Citation: Gidney, Craig, Noah Shutty, and Cody Jones. "Magic state cultivation: growing T states as cheap as CNOT gates." arXiv preprint arXiv:2409.17595 (2024).
Web: https://arxiv.org/abs/2409.17595
Tags: Computer-scientific, Error-correcting-codes, Toric-code, Color-code
In this paper, the authors improve on previous work on T-state preparation. They introduce a method for quickly and efficiently preparing a T-state which they call "magic state cultivation". Their circuit is amazingly efficient. The spacetime volume comparison at the beginning of the paper is striking.

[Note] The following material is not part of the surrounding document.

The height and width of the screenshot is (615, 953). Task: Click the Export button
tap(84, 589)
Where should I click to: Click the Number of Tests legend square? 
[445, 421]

The idea is as follows. First, the magic state is injected onto a distance 3 color code, and grown slowly to a distance 5 surface code. These steps involve postselection exponential in the distance of the code, and thus it is important that they are being performed on small distances. The code is then suddenly grown into a large code, in what the authors call an "escape procedure".
This escape procedure works by realizing the color code as a folded corner of a large surface code. The color code is included into the large surface code, a large number of rounds of error correction are performed to spread the entanglement from the boundary of the corner to the whole surface code path, and then the corner is unfolded.
This elegant idea underscores the importance of the fact that the surface code and color code are topological, and are not just random LDPC codes. There are a lot of insights and algorithms that can be made by exploiting the topological features of the code (i.e. realizing codes as doubled copies of other codes).